His last race before the Racers Grand Prix was on April 28, 2017 at the Drakes Relay where he finished sixth in 46.21secs, his slowest time in nine years.
Bahamas’ Shaunae Miller-Uibo
While Fraser-Pryce and James are working their way back to top shape, another in-form Olympic and Commonwealth Games champion Shaunae Miller-Uibo of the Bahamas was too strong for Jamaica’s Olympic and World bronze medalist Shericka Jackson. Both women were billed as top rivals in the 200m.
Running from lane 7 with Jackson beside her on the inside, Miller-Uibo (a closer with 400m strength that Jackson also has) went out hard and came off the curve slightly ahead of Jackson and Jeneba Tarmoh of the US. With Jackson passing Tarmoh and pressing Miller 60 meters from home, Miller-Uibo began lifting her long loping strides and used her 200m speed to keep Jackson at bay and win comfortably in 22.11secs.
Her time done in a positive 0.1 mps wind is the third fastest so far this season behind her own 22.06 and the leading 22.04 by Blessing Okagbare of Nigeria.
Jackson clocked 22.62s for second place and Jamaica’s Sashalee Forbes was third in 22.86s.
Britain’s Zharnel Hughes
Racers Track Club’s Zharnel Hughes of Great Britain clocked a new world lead and personal best (pb) 9.91secs to win the men’s 100m.
With deadly top-end speed, Hughes disposed of American Noah Lyles (9.93s) and his training partner, Jamaica’s Yohan Blake (10.00s)
Before the meet, Hughes was confidence of winning and did so with only a 0.4 mps wind.

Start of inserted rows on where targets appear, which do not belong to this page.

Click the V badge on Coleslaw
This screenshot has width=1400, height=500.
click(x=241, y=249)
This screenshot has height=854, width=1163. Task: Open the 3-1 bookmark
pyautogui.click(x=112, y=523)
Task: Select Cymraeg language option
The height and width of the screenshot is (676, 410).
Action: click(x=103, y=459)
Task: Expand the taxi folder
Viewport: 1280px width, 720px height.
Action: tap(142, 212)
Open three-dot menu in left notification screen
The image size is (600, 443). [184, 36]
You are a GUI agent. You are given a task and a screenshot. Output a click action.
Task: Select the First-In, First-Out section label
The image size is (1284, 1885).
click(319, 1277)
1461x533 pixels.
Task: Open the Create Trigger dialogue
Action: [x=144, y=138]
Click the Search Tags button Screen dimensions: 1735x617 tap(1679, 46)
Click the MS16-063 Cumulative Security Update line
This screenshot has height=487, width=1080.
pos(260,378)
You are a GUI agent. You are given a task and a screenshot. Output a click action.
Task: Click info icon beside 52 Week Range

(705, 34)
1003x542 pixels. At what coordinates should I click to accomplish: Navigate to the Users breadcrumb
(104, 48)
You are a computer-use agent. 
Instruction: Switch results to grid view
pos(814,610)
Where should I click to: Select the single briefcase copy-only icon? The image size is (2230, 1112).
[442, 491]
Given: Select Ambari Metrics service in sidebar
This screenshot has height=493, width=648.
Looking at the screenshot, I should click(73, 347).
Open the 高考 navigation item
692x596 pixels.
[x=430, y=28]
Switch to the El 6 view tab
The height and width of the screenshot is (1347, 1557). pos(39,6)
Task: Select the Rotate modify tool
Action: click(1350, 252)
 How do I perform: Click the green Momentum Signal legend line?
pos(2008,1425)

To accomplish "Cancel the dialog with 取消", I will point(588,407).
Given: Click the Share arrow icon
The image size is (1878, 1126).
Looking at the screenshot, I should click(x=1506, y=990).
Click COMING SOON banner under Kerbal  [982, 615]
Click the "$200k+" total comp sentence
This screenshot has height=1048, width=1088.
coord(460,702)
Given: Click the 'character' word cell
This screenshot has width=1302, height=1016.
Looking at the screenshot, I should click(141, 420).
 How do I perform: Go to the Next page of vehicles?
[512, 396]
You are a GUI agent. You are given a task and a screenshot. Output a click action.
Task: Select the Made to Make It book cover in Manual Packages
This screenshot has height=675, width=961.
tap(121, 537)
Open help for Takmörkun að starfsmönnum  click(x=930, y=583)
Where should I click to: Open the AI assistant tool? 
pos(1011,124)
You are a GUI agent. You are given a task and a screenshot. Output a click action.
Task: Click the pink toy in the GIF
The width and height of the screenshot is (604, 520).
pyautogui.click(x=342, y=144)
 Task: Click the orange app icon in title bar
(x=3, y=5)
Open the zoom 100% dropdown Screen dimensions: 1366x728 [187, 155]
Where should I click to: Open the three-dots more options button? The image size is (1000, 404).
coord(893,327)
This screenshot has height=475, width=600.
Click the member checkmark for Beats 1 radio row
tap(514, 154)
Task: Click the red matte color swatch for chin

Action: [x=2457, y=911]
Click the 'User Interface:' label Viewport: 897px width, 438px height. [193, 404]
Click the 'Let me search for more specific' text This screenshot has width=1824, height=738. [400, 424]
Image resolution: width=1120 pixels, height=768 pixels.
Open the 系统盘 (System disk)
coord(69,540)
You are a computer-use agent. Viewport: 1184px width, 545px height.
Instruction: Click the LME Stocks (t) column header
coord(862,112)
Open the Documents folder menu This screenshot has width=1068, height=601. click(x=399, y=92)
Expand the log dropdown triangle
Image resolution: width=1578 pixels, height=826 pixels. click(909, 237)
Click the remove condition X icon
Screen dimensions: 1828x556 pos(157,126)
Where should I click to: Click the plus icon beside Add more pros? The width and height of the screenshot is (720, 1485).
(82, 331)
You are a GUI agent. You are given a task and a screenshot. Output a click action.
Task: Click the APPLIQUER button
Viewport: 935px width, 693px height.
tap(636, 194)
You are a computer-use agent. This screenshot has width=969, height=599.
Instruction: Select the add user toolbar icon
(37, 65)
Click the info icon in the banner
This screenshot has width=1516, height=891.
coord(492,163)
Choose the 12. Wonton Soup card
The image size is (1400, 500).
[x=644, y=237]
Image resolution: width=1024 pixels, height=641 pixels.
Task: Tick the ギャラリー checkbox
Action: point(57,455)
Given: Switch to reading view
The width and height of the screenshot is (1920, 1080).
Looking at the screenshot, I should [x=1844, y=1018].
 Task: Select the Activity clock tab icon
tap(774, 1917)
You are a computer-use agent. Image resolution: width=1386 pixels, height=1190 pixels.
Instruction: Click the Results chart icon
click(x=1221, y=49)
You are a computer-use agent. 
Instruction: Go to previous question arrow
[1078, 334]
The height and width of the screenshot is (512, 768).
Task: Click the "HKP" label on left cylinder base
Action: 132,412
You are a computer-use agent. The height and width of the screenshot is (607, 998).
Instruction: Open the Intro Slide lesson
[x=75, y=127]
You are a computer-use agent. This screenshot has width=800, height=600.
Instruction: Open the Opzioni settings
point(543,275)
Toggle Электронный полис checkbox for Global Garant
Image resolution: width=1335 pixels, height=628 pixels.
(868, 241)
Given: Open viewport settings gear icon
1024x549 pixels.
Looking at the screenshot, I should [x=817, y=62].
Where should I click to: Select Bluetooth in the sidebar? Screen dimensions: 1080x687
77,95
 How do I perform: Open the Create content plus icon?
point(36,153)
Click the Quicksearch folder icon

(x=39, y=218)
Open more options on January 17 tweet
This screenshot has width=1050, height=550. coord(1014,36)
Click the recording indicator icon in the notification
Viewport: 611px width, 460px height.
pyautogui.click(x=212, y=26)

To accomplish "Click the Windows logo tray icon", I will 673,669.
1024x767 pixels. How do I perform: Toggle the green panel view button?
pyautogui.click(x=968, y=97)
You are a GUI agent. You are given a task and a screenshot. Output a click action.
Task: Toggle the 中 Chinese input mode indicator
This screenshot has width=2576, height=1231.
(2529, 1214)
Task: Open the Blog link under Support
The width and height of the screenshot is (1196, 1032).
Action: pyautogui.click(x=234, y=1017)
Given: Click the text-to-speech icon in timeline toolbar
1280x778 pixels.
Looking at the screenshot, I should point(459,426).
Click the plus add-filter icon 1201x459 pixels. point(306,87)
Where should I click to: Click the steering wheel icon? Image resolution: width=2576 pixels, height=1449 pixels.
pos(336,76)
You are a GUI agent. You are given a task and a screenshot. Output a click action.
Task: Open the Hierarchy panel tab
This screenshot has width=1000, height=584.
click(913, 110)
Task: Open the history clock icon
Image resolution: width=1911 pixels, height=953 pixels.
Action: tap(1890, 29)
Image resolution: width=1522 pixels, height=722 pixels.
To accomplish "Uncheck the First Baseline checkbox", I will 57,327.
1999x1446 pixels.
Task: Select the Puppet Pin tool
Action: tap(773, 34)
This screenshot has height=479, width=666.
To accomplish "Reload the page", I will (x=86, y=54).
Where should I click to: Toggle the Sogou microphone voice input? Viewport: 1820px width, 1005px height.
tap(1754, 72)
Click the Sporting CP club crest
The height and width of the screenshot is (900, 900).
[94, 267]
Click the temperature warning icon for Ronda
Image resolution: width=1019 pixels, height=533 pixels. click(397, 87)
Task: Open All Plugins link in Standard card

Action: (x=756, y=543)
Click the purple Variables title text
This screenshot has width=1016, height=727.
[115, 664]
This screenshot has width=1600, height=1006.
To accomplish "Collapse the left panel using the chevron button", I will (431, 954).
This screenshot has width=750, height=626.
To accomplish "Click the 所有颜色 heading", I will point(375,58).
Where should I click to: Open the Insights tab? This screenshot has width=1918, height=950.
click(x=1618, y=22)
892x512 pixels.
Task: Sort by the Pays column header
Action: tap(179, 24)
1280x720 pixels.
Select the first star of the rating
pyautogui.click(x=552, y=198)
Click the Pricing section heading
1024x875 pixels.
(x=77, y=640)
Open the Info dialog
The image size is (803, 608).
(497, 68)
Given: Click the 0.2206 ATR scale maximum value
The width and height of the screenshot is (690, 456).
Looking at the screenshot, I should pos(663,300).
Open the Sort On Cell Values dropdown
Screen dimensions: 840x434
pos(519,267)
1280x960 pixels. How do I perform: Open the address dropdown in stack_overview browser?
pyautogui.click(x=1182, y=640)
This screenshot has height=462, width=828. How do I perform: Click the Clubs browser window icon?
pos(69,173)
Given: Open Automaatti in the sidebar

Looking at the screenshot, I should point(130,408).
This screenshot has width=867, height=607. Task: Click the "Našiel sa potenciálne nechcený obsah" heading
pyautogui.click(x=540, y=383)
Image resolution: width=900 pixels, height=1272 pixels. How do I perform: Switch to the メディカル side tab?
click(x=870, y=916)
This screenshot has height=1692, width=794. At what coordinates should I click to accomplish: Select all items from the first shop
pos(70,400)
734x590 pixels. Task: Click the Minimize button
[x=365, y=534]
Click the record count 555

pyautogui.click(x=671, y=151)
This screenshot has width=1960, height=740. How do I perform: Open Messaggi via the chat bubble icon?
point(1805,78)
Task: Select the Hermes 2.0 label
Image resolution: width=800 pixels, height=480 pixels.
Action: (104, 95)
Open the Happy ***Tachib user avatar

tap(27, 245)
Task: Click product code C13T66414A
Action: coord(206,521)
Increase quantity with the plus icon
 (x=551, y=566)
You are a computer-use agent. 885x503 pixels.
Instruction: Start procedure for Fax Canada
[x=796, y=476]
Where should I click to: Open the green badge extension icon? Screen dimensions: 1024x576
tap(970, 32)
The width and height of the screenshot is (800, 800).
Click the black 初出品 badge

“I am feeling really good; I have to give God thanks first for making this possible and my team. My mom is in the stands, so I want to dedicate this to her and my team,” said the Anguillan native, who switched allegiance to Great Britain.
His previous pb was 10.01secs, and the previous world lead was 9.92secs. Hughes clocked a wind-aided 9.99secs at the May 19 Boston Classics, US to win over Akani Simbine of South Africa and Jamaica’s Yohan Blake.